=========================================================================
Date: Wed, 26 Jul 2006 09:40:44 +0200
Reply-To: a.smulders@beke.nl
Sender: "SPSSX(r) Discussion" <SPSSX-L@LISTSERV.UGA.EDU>
From: Antoon Smulders <a.smulders@beke.nl>
Subject: Re: Randomly Sort a variable
In-Reply-To: <FABE7BF4C8A9B647A083DCEB99A792CF2079D9@beke01.beke.local>
Content-Type: text/plain; charset="iso-8859-1"
Hi Marta and Vishal (and others)
I am not so familiar with the MATRIX statement, but it can be easily done
without it. Just create a file with only the variable to be randomly sorted
and follow the procedure that Vishal suggested, then MATCH the file with the
original file.
As an example (V1 is the variable to be "shuffled").
GET FILE "s:\test.sav".
MATCH FILES FILE * /KEEP v1.
* the following is some aritrary random function:
COMPUTE rn = rv.normal(1, 10).
SORT CASES BY rn.
MATCH FILES FILE * /RENAME v1 = RandomCopyV1 /KEEP RandomCopyV1.
MATCH FILES FILE * /FILE "s:\test.sav".
Antoon Smulders
-----Oorspronkelijk bericht-----
Van: SPSSX(r) Discussion [mailto:SPSSX-L@LISTSERV.UGA.EDU] Namens Marta
García-Granero
Verzonden: dinsdag 25 juli 2006 20:19
Aan: SPSSX-L@LISTSERV.UGA.EDU
Onderwerp: Re: Randomly Sort a variable
Hi Vishal
VL> For a paper we are working on, I need to randomly sort data from one
VL> column/variable into another. So, if the data in the mother
VL> column/variable is 2, 7, 5, 9, 4, the data in the next column needs to
be
VL> randomly sorted like say 4, 5, 9, 7, 2. One way to do this is to create
a
VL> random id variable and sort based on that but the problem is that "Sort"

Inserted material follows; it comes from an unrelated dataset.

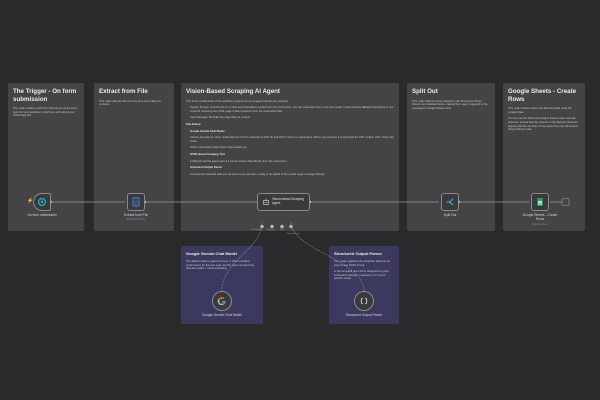 Image resolution: width=600 pixels, height=400 pixels. I want to click on split-icon, so click(450, 202).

VL> will change the sequence of all cases not just the column of interest. I
VL> could copy and paste but this will take an inordinately long time for
the
VL> 10,000 random columns we have planned. I would greatly appreciate any
VL> suggestions.
This task is easy with MATRIX.
* Tiny example dataset *.
DATA LIST FREE/var1 (F8).
BEGIN DATA.
2 7 5 9 4
END DATA.
MATRIX.
GET data /VAR=var1.
COMPUTE randoms=UNIFORM(NROW(data),1).
COMPUTE sdata=data.
COMPUTE sdata(GRADE(randoms))=data.
COMPUTE vname={'shuffled'}.
SAVE sdata /OUTFILE='C:\Temp\RandomlyShuffledData.sav'/NAMES=vname.
END MATRIX.
MATCH FILES /FILE=* /FILE='C:\Temp\\RandomlyShuffledData.sav'.
LIST.
Ìf you plan to do that for a lot of variables (10,000!) then the
wisest thing to do would be turn this code into a simple MACRO that
loops thru the whole file. If you need help to do that, please do not
hesitate to ask me.
--
Regards,
Dr. Marta García-Granero,PhD mailto:biostatistics@terra.es
Statistician
-----------------------------------------------------------------------
"It is unwise to use a statistical procedure whose use one does
not understand. SPSS syntax guide cannot supply this knowledge, and it
is certainly no substitute for the basic understanding of statistics
and statistical thinking that is essential for the wise choice of
methods and the correct interpretation of their results".